Too bad.
I should have checked. Maybe, @Olpea, could post Part Ii.
Thanks Mamuang. I looked at my youtube account and it looks like I deleted the video at some point. Sorry about that.
Mark,
I thought this site has a time limit on videos. It seems to have such a limit on pics at some point if I understand it correctly from one of the posts.
No thinning of peaches for me this year , the frost did that for me, pretty lucky really just enough frost to kill about 90 percent of the blooms
We had a pretty good fruit set this spring here Jason. Most varieties have plenty set and will require a good amount of thinning. There are the usual varieties which never set very good which will have the usual light crops.
Glad to hear your peaches are going to make in south MO.
I wished I was that luck… I think I lost my complete peach crop… everything else looks pretty good…
Thinning peaches is not a popular topic this year here in IL. My peaches were thinned by low temperature and have none left😱
Same for me. I have only handful flowers on each tree, so no need to thin this year.
I feel you !!!
Sorry to hear that
None to thin here on my four trees, the buggers didn’t even bloom for me this year. That figures, considering we didn’t have a late freeze.
Don’t know why they didn’t bloom, other than a really hard freeze killed the buds. @BobC, did yours bloom, and got zapped by a freeze, or did like mine did and not bloom at all?
I’m not following- are you saying you’re lucky because you lost 90% of your blooms?
Because I only need ten percent for a full crop, when all of the flowers turn into fruit I spend hours twisting off little peaches
Okay, got it. So basically what you’re saying is that peaches overset by 90%? Wish I had that problem!

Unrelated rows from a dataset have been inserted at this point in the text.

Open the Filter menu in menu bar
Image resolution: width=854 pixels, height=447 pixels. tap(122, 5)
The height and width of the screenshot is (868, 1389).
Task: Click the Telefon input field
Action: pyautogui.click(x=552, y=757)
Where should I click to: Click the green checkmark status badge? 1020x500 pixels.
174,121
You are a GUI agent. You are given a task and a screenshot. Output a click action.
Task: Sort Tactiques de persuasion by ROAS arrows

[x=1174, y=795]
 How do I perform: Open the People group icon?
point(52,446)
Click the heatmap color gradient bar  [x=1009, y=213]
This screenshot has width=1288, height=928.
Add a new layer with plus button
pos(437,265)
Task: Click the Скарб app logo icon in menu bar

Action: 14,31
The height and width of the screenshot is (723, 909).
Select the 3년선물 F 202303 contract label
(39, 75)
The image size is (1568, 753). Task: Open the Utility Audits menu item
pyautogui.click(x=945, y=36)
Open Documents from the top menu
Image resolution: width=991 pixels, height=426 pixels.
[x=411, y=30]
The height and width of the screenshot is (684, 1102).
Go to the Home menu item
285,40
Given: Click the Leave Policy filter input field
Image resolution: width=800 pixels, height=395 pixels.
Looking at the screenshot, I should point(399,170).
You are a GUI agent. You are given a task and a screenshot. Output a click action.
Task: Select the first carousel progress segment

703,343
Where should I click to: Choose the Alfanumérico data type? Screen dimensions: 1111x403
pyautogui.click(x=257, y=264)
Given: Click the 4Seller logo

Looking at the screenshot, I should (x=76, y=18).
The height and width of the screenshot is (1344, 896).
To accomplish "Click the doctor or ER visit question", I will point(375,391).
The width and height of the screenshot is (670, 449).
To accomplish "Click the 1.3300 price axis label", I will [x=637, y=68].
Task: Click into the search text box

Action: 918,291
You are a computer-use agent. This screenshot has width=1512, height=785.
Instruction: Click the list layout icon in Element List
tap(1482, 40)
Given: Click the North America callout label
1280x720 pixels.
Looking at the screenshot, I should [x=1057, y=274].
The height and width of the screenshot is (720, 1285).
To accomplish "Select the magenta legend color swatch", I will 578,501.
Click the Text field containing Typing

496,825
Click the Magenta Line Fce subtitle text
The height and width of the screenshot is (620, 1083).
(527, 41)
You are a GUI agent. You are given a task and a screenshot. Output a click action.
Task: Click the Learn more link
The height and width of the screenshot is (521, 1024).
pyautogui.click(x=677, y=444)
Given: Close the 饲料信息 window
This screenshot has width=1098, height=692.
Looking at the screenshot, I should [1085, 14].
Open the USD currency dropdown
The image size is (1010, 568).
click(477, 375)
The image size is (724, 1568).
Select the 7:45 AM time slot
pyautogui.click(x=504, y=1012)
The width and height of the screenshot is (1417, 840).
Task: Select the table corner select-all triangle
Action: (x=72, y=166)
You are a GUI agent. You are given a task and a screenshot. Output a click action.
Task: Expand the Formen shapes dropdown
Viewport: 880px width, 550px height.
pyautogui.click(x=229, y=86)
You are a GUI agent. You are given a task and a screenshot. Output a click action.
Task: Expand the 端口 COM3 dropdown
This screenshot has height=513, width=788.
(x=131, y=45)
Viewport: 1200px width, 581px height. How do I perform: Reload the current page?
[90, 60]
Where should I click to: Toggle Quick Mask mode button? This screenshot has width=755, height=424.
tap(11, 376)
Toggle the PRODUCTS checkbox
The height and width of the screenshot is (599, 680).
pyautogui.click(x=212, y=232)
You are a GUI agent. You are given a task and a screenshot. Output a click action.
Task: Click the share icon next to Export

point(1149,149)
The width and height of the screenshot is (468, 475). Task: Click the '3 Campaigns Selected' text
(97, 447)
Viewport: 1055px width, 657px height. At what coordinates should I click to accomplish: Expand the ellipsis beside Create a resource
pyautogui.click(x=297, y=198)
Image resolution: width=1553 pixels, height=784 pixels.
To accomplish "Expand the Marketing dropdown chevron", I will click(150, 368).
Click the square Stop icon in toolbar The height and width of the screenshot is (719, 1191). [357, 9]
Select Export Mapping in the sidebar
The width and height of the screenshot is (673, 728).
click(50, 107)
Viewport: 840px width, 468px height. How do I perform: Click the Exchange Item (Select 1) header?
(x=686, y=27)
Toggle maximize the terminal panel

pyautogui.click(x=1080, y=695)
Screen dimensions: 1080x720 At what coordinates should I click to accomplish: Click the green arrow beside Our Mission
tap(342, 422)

About how many peaches will you have then per tree?
Oh I don’t know, I really only have one really big old peach tree that fruits. But thinning it by hand is quit time consuming. I didn’t understand as much about pruning twenty years ago and so it is to tall to reach easily on the highest limbs so I stand on a block of wood to thin the little buggers. The rest of my peaches are rootstock I grew from seed and grafted and just transplanted to permanent locations this spring
I don’t remember a freeze. The blooms look like they just didn’t open. They’re there just didn’t open.
Same here, strange. I talked to a lady this morning, and she said her peaches did bloom, so I don’t know what happened to mine.
We had a mild winter here and quite a few buds on some trees didn’t open. It’s typically the trees which have the most problem producing good crops.
The first few years we had such good crops on all peach trees I didn’t understand how any peaches could be unproductive. In fact, I welcomed less productive trees because they required less time to thin.
Eventually, I came to appreciate the varieties which over set because they regularly have full crops, unless the weather is utterly deplorable.
A 90% loss on some varieties is still a full crop. On other varieties a 90% bloom loss leaves you 20 peaches per tree.
The dormant blooms on my peach tree won’t take much subzero temperatures, maybe -5 , colder than that and they are toast.
So, which varieties do these two extremes?